Présidentielle française: débat télévisé inédit des principaux candidats

20/03/17 à 07:38 - Mise à jour à 07:34

Source: Afp

Pour la première fois en France, les cinq principaux candidats à la présidentielle vont débattre lundi soir à la télévision, en espérant se démarquer et convaincre les indécis encore nombreux.

Présidentielle française: débat télévisé inédit des principaux candidats

© BELGAIMAGE

Les deux favoris actuels des sondages pourraient concentrer les flèches de leurs compétiteurs: l'ancien ministre de l'Économie du gouvernement socialiste Emmanuel Macron qui ne se veut "ni de gauche ni de droite" et la présidente du Front national (extrême droite) Marine Le Pen.

Dans le cercle des débatteurs prendront aussi place le conservateur François Fillon, vainqueur surprise de la primaire de la droite, pris, depuis, dans la tourmente des affaires, celui de la gauche radicale Jean-Luc Mélenchon et son rival à gauche, le socialiste Benoît Hamon.

Les six autres "petits" candidats officiels, crédités de très peu d'intentions de vote, seront en revanche privés d'agora, la chaîne TF1 ayant souhaité un débat resserré pour plus de "lisibilité".

En mode défensif ou offensif, les participants chercheront à marquer des points sur trois thèmes -- "Quel modèle de société?", "quel modèle économique?" et "quelle place pour la France dans le monde?" --, après avoir décrit tour à tour (selon un tirage au sort) le "président qu'ils veulent être" en une minute et demie.

A un mois du scrutin à deux tours (23 avril - 7 mai), l'enjeu est notamment de persuader les indécis, perturbés par une campagne parasitée par les affaires, qui a vu la gauche s'éparpiller et bon nombre de schémas traditionnels bousculés: quelque 40% "peuvent encore changer d'avis" et seuls deux tiers des électeurs sont certains d'aller voter au premier tour.

"La campagne de 2017 est insaisissable, scandée par le rythme des +affaires+ réelles ou supposées et incapable, pour l'instant, d'accoucher d'un enjeu fort autour duquel (...) les choix se cristallisent", écrit dans les colonnes du quotidien Le Monde Pascal Perrineau, professeur à Sciences Po.

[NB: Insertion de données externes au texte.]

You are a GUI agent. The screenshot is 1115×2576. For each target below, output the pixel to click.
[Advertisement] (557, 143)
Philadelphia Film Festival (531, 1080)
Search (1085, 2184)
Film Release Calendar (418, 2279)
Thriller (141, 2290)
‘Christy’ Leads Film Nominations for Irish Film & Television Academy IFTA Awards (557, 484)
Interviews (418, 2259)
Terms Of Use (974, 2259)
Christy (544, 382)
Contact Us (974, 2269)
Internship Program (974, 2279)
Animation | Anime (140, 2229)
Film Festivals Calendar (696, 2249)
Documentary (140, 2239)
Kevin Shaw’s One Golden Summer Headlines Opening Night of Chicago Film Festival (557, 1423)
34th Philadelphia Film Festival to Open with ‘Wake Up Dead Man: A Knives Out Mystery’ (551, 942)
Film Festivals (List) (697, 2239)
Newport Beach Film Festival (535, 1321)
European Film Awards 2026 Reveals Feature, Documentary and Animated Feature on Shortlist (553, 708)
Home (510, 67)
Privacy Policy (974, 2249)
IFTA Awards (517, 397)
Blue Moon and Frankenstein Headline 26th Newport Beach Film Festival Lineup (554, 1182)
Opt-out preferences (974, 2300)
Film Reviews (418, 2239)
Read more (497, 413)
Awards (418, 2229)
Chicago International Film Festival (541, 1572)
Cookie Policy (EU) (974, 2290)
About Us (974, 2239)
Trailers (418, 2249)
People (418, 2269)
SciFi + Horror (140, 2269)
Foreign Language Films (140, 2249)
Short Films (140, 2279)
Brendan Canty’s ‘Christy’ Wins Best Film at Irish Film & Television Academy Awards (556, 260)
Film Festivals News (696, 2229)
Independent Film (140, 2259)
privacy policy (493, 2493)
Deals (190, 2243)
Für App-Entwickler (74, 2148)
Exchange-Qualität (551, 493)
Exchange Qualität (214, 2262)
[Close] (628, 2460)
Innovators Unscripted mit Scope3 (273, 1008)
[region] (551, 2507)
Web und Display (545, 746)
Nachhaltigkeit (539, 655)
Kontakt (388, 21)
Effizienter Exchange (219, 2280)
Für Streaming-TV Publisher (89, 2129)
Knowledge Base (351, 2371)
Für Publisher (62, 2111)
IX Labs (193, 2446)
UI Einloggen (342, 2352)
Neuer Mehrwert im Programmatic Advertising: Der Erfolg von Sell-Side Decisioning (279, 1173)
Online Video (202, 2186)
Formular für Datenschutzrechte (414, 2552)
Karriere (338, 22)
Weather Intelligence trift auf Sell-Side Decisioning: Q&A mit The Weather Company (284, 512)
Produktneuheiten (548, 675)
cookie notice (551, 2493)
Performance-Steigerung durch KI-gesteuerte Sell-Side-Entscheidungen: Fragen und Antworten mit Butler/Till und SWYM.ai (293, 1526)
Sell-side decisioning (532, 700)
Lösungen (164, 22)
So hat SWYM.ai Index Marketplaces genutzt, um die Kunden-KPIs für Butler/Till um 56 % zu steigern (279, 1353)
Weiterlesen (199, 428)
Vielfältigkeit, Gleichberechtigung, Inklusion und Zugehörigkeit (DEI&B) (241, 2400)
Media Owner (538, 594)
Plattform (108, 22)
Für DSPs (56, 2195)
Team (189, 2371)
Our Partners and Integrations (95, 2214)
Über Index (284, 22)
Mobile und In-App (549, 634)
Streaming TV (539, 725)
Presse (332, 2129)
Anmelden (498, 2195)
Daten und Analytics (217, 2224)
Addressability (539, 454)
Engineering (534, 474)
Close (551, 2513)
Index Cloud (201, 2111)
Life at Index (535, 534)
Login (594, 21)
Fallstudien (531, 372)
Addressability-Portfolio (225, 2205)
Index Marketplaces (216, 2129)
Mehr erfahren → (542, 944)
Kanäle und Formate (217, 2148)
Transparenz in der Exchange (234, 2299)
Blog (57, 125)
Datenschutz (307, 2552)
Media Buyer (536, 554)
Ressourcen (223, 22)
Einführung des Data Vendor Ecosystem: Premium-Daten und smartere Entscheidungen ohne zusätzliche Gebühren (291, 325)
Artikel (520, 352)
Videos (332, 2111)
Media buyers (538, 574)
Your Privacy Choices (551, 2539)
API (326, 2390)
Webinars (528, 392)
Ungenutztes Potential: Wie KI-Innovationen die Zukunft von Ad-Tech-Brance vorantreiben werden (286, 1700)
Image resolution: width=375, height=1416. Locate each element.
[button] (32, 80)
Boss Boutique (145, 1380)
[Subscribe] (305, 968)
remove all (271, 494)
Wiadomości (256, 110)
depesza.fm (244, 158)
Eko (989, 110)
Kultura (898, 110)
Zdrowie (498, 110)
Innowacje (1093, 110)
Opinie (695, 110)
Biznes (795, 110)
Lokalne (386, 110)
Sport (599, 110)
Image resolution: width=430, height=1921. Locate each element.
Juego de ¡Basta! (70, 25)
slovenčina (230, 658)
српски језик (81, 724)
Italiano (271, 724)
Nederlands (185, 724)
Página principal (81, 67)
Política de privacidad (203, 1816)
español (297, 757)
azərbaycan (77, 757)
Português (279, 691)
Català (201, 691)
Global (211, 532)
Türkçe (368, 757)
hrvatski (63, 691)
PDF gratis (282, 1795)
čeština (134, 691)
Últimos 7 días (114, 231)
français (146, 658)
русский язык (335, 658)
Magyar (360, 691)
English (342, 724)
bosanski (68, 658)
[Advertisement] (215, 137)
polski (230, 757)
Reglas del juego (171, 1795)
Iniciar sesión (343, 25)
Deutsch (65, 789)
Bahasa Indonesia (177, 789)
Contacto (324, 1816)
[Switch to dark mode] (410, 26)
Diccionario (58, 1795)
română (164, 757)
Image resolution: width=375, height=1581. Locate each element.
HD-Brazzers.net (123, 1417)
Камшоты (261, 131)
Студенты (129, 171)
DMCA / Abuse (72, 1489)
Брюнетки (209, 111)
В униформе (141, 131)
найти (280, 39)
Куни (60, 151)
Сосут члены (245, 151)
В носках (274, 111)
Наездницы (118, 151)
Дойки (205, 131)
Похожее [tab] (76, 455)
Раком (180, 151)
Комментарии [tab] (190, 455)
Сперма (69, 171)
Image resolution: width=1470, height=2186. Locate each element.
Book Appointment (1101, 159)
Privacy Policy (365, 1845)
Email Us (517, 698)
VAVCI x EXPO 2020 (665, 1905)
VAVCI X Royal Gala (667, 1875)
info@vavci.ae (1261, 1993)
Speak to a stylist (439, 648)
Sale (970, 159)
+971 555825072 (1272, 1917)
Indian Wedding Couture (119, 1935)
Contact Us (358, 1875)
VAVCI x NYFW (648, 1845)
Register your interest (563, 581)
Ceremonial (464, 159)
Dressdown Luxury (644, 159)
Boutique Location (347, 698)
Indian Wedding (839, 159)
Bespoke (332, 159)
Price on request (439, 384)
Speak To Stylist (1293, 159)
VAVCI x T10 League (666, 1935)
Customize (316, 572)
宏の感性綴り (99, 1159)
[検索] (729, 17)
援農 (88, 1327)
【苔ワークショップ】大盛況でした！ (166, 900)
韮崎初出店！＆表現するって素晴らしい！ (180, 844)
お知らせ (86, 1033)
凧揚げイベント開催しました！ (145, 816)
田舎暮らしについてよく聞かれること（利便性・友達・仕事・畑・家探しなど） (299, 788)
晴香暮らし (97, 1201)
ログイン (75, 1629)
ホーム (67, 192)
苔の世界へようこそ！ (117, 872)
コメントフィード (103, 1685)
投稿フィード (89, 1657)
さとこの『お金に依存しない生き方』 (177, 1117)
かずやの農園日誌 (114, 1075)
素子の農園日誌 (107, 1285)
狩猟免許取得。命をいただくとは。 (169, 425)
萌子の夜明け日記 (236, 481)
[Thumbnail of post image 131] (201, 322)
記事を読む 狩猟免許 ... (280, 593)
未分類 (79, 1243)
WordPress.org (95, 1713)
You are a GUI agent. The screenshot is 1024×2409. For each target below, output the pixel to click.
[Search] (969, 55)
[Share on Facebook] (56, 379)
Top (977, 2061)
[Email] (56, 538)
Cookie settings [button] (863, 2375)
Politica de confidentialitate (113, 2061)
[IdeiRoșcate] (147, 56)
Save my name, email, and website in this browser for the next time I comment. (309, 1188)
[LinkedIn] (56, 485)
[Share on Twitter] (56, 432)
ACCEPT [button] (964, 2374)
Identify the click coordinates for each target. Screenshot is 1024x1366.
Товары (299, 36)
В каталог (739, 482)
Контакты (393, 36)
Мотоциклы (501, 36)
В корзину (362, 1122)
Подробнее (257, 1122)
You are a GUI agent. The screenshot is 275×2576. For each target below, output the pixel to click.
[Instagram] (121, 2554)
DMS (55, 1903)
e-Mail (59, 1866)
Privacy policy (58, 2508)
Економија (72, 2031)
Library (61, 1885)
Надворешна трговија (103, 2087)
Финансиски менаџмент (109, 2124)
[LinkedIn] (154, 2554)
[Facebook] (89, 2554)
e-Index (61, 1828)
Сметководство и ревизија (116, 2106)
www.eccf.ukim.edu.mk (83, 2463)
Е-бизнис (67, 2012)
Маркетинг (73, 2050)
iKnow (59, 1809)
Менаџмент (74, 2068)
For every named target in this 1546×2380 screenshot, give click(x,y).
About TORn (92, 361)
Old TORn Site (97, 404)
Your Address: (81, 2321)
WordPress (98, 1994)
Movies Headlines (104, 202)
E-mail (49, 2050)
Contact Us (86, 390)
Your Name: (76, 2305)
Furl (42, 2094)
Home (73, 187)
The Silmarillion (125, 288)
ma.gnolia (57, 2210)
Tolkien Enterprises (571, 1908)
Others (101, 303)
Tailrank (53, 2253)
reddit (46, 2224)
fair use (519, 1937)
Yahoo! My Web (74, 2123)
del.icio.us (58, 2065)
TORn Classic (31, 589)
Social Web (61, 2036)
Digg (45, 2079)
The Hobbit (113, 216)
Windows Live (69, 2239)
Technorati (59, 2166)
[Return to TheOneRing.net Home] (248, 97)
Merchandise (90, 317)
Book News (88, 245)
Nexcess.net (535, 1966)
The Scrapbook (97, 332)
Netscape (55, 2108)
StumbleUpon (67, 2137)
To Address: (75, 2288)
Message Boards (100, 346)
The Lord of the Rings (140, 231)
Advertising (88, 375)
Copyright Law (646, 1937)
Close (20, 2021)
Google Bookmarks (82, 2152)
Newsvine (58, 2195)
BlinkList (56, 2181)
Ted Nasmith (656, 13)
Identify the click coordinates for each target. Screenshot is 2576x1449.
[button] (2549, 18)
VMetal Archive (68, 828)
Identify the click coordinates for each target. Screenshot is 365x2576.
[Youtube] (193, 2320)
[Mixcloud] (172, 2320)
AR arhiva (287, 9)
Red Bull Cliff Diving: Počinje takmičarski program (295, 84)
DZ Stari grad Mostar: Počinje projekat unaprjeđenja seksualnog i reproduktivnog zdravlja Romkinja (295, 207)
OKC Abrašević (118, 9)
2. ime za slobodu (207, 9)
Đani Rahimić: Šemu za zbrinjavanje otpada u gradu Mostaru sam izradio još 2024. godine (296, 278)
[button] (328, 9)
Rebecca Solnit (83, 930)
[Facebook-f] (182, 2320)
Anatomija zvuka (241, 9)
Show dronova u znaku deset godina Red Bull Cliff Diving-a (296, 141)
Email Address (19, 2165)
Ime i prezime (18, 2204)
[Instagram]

Résultat: près de huit Français sur dix (78%) estiment que le débat politique est "plutôt en train de s'appauvrir", selon une enquête du centre de recherches de ce grand établissement, réalisée mi-mars.

'Offensifs à gauche'

Les trois candidats en tête sont en effet impliqués ou cités dans des affaires judiciaires. A commencer par l'ancien favori, François Fillon, qui a vu sa popularité chuter après des révélations sur des emplois fictifs accordés à ses proches notamment.

L'ancien Premier ministre de Nicolas Sarkozy, parti en campagne avec "un souci prioritaire d'exemplarité", a été inculpé mi-mars pour "détournement de fonds publics".

Outre M. Fillon, Marine Le Pen est visée par des affaires d'emplois fictifs et de financement illégal de campagne électorale, tandis qu'une enquête préliminaire a été ouverte sur des soupçons de favoritisme autour d'un déplacement ministériel organisé en janvier 2016 pour Emmanuel Macron, alors à la tête du ministère de l'Économie.

Emmanuel Macron et Marine Le Pen sont aujourd'hui au coude à coude.

Mais environ la moitié des électeurs d'Emmanuel Macron sont encore incertains de leur vote. Le candidat, qui se veut au centre de l'échiquier, voudra donc démontrer lundi que "le programme de ses adversaires est un programme du siècle dernier, alors que le sien est adapté à aujourd'hui", selon un proche cité par le Journal du Dimanche.

A gauche, Benoît Hamon et Jean-Luc Mélenchon, dont les campagnes marquent le pas, comptent sur la joute télévisée pour les relancer, après avoir organisé ce week-end leurs plus gros rassemblements.

M. Mélenchon a revendiqué 130.000 participants samedi à Paris pour une marche qu'il a conclue place de la République par un discours enflammé, au ton très anti-européen et anti-FN et louant "une insurrection citoyenne contre la monarchie présidentielle".

En réussissant dimanche son rassemblement parisien, avec 20.000 participants, M. Hamon a prononcé un discours vibrant et ancré à gauche.

Il s'est montré très offensif contre ses adversaires, mais aussi ceux qui, dans son propre camp, "voudraient ignorer le vote populaire" de la primaire de la gauche. Pique à l'ancien Premier ministre Manuel Valls, qui n'a pas voulu lui accorder son parrainage.